This third myth I chose to discuss particularly brainwashes females over males because of what our society considers acceptable when it comes to having muscle mass. I’m sure almost everyone has heard that lifting weights will make you look bulky. I like to call this misconception the Incredible Hulk myth. In my initial orientations with my female clients, almost all of them tell me that they do not want to train with heavy weights or even weights at all in fear of becoming bulky. Well the fact is that you will not blow up into the incredible Hulk by lifting heavy. Studies have shown that increases in muscle mass will help burn more calories which can aid in fat-loss when guided by a proper diet. Keep in mind that the key hormone to increase muscle mass is testosterone. Although females do have levels of this hormone, it is such a minimal amount that lifting heavy will not drastically result in muscle growth. The testosterone levels in males are 20 to 30 times higher than in females. Also note that someone who carries more muscle mass will appear bulkyif they carry a noticeable amount of fat on top of muscle. So once again, your diet factors into this equation.
The next myth highlights a topic that I often find myself getting into an argument over. There isn’t a definite time limit on how long a training session should last; and this is where the myth about Over-training comes into play. People think that training for hours in the gym is what separates those with ‘perfect’ figures and those who do not. The actuality of this myth is that there is such thing as spending too much time in the gym. Training harder and longer is not the answer in obtaining faster results. Spending relentless hours training will actually hurt your body and stunt muscle growth. Depending on how long you train, over-training causes deterioration of your muscles. It takes years of hard work and dedication to build quality muscle mass so over-training should be avoided at all costs. Proper recovery time is also crucial in muscle repair after a workout so consider this factor, as well as the time you will spend in the gym. In other words, train smarter and not harder! If you find yourself exceeding over an hour in the gym, you may want to re- evaluate your training regimen.

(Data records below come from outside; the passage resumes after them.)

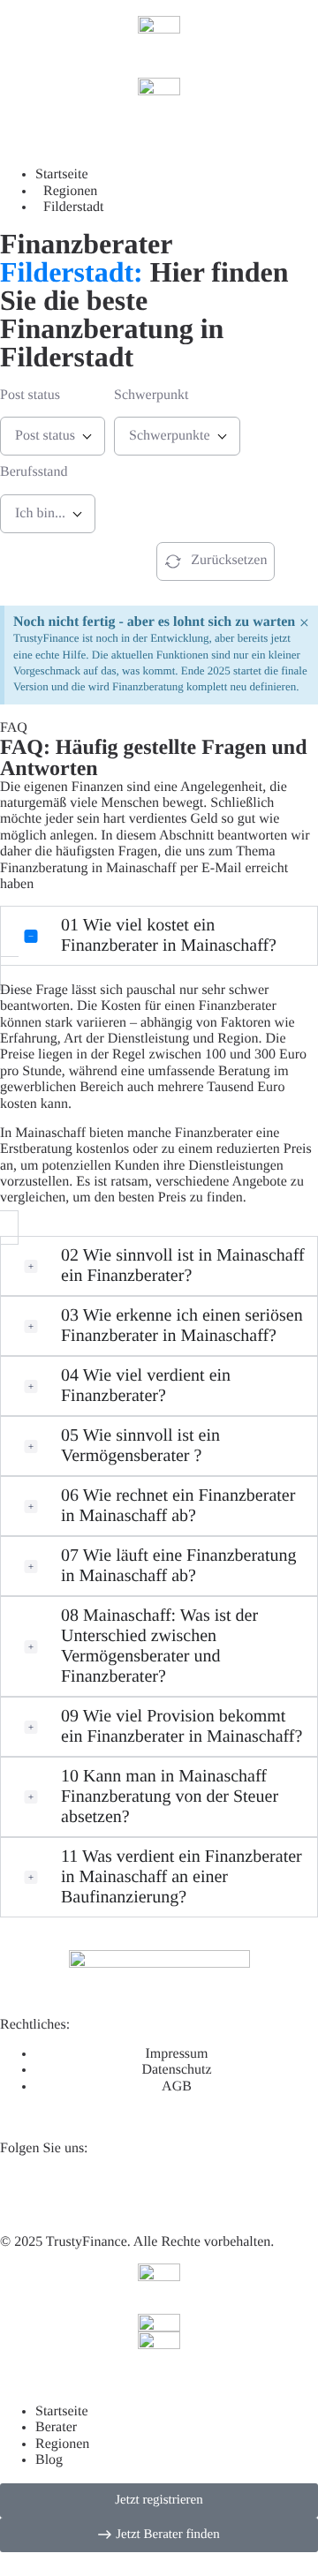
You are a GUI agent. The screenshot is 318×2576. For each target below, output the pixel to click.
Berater (56, 2427)
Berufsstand (33, 471)
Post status (30, 395)
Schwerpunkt (151, 395)
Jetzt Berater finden (62, 560)
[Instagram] (165, 2191)
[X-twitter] (70, 2191)
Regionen (62, 2444)
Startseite (61, 2411)
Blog (49, 2459)
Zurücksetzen (229, 560)
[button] (159, 936)
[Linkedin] (22, 2191)
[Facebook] (117, 2191)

Cardiovascular exercise is known to help shed fat; and so we find ourselves on that piece of cardio equipment we love so much for an hour or even more. Does this sound like anyone you know? I call this the Crazy-Cardio myth and goes along with over-training. Spending hours doing cardio will NOT result in shedding fat. Not only are you wasting time, but you are also driving yourself crazy! So this myth states that, “doing hours of cardio will result in quicker results.” This is a false statement and studies have shown that short and high-intensity cardio will not only preserve muscle but also keep you burning calories up to 24 hours after your cardio session.

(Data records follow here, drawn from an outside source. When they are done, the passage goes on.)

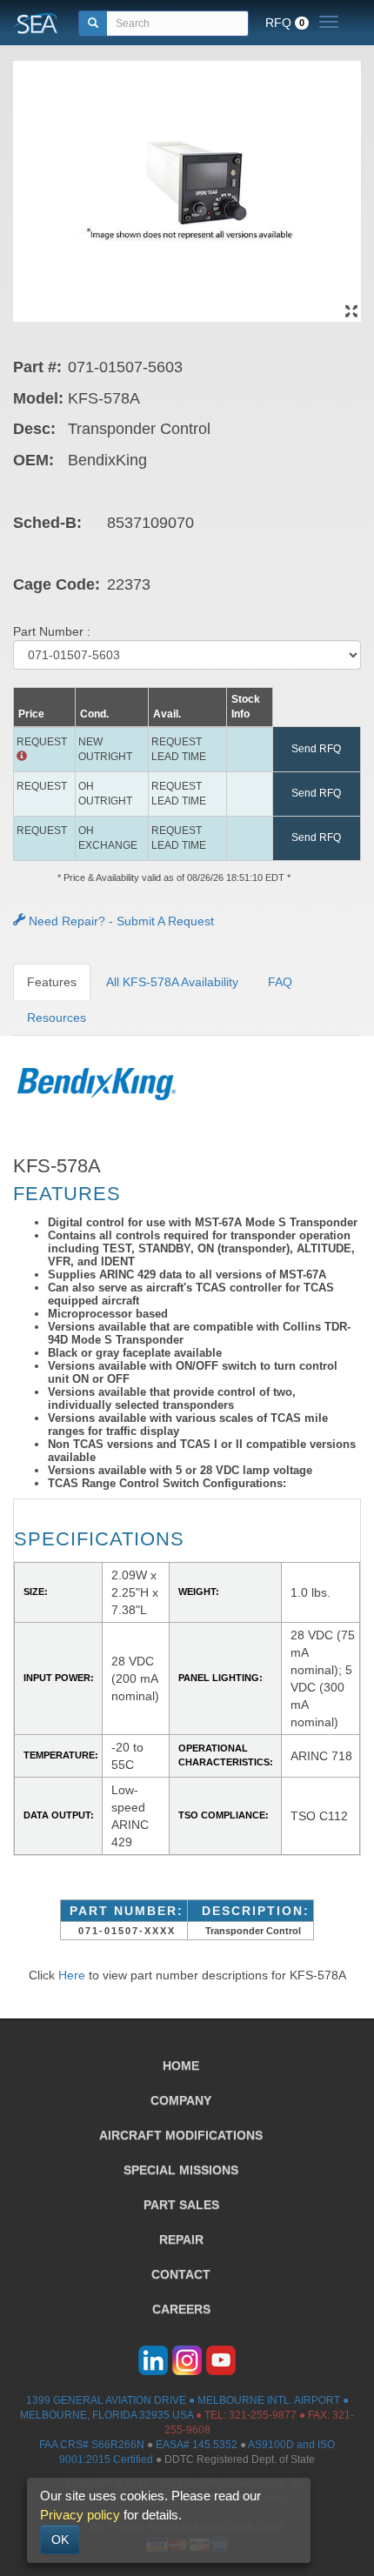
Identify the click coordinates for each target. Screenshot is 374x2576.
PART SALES (181, 2205)
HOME (181, 2065)
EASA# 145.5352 (196, 2445)
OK (60, 2539)
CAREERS (181, 2309)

There are many more myths that rumor the fitness setting, but I find that these are the top 5 myths that are talked about the most and that I find the most important. Knowing the facts about proper nutrition and training is the key factor in your journey to achieving the goals you desire. The ability to point out your own weakness is a necessary part in planning out a diet or workout plan. You can avoid certain cravings, such as sweets, by finding an alternative food choice that does not interfere with your meal plan. I consider knowledge to be power; putting forth a little effort in researching which myths are true or false will take you a step closer to your destination. Set a direct path in your workout and diet plan from these myths that I have uncovered and be confident that having this knowledge will get you the results you seek!